■ **TRY IT**:
In the entries below, count the lines that include the word "computer" and reply with the number alone.

(Data entries)
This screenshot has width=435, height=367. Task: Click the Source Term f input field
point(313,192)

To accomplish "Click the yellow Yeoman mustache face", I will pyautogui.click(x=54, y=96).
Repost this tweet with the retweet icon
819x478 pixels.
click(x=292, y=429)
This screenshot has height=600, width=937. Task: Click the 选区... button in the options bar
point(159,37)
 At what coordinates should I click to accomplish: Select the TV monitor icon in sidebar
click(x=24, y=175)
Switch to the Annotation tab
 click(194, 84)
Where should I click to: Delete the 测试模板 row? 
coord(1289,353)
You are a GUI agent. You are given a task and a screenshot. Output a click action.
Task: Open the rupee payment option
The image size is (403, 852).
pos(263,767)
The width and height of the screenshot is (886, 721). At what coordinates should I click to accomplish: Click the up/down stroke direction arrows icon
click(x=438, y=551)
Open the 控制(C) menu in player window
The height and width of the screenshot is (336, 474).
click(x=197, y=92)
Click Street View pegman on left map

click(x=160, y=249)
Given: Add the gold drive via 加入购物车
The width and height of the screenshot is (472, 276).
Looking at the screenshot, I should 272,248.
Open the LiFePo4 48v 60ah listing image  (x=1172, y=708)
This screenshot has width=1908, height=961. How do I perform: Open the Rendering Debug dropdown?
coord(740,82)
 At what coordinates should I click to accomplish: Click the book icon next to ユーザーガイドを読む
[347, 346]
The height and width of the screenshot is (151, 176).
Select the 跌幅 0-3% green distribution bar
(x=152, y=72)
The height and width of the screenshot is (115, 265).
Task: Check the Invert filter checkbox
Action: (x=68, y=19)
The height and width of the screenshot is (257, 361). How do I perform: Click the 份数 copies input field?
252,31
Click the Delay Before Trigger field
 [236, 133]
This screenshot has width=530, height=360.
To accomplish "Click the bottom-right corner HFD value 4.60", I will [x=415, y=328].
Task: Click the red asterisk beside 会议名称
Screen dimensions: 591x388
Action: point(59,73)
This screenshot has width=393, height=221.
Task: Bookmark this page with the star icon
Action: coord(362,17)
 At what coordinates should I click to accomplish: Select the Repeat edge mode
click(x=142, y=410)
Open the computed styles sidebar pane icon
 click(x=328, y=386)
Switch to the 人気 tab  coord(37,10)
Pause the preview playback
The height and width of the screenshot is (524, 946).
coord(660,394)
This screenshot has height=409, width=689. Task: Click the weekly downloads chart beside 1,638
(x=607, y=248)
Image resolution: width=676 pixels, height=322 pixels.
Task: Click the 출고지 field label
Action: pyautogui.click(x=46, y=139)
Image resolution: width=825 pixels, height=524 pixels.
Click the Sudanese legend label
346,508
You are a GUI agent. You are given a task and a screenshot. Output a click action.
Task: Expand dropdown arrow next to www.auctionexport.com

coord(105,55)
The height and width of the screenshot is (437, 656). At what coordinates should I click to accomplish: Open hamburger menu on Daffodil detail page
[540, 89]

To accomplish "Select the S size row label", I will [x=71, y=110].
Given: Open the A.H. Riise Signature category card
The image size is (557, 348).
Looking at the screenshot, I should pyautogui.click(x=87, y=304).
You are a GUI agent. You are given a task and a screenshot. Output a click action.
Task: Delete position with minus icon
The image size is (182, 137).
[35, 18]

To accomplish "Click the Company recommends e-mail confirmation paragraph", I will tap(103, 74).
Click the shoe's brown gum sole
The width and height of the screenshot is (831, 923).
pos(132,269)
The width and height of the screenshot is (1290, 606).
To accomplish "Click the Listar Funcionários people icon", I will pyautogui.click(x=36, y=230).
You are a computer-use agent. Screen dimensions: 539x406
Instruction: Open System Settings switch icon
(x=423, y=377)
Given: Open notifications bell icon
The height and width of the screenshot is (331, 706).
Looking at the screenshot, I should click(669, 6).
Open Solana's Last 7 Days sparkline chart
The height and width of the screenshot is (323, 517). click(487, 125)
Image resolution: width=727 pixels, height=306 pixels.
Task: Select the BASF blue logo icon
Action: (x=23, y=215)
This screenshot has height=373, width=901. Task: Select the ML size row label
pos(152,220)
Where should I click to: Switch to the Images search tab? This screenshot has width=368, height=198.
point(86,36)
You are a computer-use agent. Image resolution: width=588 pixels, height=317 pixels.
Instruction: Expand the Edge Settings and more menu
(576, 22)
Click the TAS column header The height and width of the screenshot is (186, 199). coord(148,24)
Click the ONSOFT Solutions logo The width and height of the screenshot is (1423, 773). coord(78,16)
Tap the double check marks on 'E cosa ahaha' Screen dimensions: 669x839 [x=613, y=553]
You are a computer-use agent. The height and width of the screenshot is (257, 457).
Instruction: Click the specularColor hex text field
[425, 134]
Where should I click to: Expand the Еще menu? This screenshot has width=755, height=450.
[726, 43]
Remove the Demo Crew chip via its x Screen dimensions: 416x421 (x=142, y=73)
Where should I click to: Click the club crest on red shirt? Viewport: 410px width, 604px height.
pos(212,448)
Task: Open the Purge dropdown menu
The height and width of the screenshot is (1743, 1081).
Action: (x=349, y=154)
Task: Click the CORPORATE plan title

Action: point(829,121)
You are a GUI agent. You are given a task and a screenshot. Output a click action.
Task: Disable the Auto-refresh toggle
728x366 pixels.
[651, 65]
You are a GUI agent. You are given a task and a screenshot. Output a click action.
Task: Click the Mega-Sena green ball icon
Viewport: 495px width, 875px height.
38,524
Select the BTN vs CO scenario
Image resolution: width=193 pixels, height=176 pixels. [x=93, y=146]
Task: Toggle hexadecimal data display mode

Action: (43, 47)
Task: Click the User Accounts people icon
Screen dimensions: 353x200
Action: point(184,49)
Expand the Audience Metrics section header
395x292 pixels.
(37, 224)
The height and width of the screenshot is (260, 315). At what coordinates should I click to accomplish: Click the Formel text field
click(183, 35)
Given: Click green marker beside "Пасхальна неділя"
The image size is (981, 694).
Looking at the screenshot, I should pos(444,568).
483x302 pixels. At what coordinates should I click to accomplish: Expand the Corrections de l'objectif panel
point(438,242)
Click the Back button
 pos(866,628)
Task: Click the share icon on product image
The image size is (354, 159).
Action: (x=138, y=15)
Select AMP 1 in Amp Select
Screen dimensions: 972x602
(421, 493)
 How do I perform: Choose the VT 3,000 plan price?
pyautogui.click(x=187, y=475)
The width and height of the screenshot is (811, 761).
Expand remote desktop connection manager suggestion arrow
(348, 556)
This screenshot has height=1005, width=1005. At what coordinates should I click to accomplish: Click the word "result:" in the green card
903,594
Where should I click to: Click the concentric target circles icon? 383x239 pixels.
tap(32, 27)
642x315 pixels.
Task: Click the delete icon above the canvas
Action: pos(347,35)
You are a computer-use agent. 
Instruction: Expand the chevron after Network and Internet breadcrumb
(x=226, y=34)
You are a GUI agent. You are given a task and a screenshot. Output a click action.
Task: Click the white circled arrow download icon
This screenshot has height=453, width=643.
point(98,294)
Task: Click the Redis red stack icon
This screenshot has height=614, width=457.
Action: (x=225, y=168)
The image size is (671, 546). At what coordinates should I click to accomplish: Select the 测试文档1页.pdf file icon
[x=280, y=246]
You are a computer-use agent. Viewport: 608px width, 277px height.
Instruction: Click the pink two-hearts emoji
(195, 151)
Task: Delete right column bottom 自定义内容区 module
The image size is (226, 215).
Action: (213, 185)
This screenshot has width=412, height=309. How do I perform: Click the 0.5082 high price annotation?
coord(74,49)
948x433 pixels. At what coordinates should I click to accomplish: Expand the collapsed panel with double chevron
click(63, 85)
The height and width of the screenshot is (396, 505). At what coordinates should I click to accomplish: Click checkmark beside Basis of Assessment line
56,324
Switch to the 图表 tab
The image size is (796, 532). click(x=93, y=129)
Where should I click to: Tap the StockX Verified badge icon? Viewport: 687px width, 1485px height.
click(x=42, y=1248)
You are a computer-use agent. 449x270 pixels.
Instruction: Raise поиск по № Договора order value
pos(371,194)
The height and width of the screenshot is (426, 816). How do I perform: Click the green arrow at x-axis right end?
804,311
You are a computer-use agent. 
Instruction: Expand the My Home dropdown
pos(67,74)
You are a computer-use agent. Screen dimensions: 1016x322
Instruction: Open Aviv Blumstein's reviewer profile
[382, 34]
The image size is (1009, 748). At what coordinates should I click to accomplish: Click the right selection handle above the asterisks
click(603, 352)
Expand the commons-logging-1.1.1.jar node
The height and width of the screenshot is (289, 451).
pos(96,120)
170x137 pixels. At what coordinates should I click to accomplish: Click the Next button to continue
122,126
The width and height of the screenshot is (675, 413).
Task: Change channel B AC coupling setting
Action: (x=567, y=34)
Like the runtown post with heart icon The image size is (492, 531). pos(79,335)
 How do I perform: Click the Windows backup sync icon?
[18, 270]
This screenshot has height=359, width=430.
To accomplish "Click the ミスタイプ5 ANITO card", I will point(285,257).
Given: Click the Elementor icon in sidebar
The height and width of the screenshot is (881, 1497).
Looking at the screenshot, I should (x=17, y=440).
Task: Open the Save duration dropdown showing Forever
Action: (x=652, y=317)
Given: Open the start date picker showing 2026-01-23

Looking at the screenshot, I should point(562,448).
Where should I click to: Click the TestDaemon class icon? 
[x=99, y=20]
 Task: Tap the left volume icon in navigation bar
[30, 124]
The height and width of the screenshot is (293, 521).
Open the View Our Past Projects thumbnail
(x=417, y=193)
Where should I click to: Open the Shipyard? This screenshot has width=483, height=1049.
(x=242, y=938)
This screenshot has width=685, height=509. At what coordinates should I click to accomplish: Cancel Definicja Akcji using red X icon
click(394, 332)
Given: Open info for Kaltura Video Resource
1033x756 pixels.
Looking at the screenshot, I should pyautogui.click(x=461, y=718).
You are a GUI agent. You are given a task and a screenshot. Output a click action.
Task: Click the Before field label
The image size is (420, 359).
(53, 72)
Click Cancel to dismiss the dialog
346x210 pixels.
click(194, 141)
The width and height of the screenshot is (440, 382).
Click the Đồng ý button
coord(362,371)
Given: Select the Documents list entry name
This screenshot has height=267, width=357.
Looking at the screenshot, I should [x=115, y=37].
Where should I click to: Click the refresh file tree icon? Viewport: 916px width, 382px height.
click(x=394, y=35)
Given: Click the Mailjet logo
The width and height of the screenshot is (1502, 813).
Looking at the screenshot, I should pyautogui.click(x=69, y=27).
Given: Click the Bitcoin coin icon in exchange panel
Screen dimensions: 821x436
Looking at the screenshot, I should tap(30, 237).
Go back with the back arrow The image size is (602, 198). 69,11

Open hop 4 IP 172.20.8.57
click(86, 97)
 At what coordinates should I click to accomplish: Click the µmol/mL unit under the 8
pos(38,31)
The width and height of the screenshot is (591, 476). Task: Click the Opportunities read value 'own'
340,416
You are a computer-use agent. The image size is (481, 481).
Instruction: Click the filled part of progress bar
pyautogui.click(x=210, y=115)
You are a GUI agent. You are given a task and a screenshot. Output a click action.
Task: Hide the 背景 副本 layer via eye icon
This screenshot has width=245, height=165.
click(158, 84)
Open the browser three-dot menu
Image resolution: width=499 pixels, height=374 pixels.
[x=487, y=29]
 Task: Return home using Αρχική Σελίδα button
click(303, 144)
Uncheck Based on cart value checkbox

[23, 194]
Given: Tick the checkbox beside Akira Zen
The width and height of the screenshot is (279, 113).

■ **TASK SOLUTION**:
9